Donald Barrell
- Birth name: Donald Barrell
- Place of birth: Watford, England
- Height: 6 ft 4 in (1.93 m)
- Weight: 105 kg (16 st 7 lb)
- School: Watford Grammar School for Boys
- University: University College London

Rugby union career
- Position(s): Flanker, Number Eight
- Current team: Saracens F.C.

Youth career
- Harrow RFC

Senior career
- Years: Team / Apps / (Points)
- 2003–2011: Saracens F.C. / 38 / (15)
- 2011–: Bedford Blues /  / ()

International career
- Years: Team / Apps / (Points)
- England U19's
- –: England Sevens

= Donald Barrell =

English rugby union player

Donald Barrell (born 3 February 1986 in Watford) is a rugby union player for the Bedford Blues in the Aviva Championship.
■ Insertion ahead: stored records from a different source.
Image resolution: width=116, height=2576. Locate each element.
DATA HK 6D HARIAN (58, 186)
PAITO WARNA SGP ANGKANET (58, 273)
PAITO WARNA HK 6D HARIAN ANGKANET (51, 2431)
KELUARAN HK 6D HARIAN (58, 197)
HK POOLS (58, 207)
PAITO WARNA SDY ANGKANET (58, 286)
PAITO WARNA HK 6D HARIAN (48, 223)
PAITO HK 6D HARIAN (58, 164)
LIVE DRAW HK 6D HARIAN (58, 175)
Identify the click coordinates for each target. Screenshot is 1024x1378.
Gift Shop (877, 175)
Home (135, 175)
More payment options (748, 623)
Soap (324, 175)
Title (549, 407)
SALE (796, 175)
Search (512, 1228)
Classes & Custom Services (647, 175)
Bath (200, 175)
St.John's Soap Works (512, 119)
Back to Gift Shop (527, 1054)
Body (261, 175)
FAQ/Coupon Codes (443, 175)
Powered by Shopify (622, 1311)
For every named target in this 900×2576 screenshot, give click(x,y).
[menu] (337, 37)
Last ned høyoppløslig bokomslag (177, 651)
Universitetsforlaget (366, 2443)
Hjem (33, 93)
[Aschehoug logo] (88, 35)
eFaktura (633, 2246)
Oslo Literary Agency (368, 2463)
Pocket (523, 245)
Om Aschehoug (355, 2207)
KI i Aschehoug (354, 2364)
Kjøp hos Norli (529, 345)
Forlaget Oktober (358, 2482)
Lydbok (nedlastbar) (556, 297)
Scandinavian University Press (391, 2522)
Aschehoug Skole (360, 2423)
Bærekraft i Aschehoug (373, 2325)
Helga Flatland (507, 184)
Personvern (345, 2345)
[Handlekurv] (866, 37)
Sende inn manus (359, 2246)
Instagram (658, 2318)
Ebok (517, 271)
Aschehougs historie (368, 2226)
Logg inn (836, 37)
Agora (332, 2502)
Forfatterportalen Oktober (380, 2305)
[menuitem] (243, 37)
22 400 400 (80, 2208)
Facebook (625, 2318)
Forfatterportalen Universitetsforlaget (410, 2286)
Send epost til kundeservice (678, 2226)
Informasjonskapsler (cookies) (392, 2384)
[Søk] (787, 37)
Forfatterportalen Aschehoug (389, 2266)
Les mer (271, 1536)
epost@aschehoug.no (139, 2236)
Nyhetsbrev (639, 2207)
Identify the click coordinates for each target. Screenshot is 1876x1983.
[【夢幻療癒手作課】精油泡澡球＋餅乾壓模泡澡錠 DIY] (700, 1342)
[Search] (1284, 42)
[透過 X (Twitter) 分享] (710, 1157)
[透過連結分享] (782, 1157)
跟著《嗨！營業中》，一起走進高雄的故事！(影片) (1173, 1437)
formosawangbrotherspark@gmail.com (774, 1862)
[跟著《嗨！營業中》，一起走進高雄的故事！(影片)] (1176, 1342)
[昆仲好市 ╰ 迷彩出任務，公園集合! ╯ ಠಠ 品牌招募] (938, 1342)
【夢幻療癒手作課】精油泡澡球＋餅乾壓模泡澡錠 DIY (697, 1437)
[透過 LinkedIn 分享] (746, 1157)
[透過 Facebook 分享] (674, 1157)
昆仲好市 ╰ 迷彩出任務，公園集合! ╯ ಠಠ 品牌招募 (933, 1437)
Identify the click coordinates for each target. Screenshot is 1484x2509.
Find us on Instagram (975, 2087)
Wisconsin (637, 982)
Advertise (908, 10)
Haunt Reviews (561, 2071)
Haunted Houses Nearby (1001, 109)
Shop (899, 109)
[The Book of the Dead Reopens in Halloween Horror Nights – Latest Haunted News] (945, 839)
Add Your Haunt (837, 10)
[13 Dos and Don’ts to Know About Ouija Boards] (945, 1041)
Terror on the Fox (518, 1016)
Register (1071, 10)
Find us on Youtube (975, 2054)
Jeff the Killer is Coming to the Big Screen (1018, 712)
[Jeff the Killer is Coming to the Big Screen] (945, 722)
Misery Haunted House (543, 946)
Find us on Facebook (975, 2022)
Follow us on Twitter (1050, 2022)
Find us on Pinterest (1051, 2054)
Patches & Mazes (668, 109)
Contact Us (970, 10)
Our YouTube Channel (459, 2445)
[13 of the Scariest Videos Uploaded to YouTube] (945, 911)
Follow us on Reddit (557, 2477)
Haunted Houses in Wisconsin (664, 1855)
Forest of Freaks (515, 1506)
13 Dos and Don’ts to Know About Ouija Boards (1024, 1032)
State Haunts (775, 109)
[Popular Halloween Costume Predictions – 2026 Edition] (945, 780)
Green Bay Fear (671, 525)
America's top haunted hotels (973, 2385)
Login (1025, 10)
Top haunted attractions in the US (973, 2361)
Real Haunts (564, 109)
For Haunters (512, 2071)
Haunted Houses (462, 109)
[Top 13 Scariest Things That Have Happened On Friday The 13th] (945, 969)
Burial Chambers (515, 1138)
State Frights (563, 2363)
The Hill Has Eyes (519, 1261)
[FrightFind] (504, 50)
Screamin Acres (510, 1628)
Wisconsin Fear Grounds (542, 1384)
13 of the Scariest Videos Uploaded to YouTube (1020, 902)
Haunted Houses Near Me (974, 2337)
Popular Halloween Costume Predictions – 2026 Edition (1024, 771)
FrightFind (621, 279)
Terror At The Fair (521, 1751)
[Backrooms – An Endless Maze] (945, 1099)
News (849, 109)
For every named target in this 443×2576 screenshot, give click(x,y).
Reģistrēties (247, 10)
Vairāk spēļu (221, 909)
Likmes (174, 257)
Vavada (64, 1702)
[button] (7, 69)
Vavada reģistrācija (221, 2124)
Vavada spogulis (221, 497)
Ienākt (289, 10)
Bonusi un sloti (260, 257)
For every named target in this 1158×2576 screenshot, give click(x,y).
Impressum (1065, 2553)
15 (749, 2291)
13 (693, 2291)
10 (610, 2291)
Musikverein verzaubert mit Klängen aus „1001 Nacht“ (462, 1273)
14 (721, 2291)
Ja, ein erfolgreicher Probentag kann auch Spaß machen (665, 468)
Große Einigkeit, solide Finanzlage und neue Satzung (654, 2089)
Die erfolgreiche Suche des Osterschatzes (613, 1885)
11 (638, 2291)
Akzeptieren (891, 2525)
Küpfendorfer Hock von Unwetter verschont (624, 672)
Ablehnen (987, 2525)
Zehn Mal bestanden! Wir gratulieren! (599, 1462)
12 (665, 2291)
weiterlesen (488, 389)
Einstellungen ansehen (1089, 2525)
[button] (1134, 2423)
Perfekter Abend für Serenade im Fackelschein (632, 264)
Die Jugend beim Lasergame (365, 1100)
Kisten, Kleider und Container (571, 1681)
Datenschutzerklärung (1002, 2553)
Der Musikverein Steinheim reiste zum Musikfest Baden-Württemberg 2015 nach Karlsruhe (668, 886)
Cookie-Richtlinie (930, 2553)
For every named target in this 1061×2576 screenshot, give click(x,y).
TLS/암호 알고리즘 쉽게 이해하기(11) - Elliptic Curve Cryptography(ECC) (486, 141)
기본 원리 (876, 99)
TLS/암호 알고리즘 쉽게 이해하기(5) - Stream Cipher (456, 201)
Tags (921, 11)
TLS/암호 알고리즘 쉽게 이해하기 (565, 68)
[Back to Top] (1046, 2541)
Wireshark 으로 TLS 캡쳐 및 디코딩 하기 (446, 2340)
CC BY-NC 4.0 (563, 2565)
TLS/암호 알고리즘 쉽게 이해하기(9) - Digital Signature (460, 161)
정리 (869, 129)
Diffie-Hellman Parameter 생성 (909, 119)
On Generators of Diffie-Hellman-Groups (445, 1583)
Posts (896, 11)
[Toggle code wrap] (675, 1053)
He formerly played for Saracens in the Aviva Premiership. Barrell's position of choice is at Flanker or No. 8.

==Career==
Barrell attended Watford Grammar School for Boys and played for his school team. He went on to study Anthropology at University College London.

Barrell made his club debut aged 18 in the 2003–04 Zurich Premiership against the Northampton Saints. Barrell represented the England U19's at the 2005 U19 IRB World Championship. He was a part of the wider England Sevens squad in the 2006–07 IRB Sevens World Series.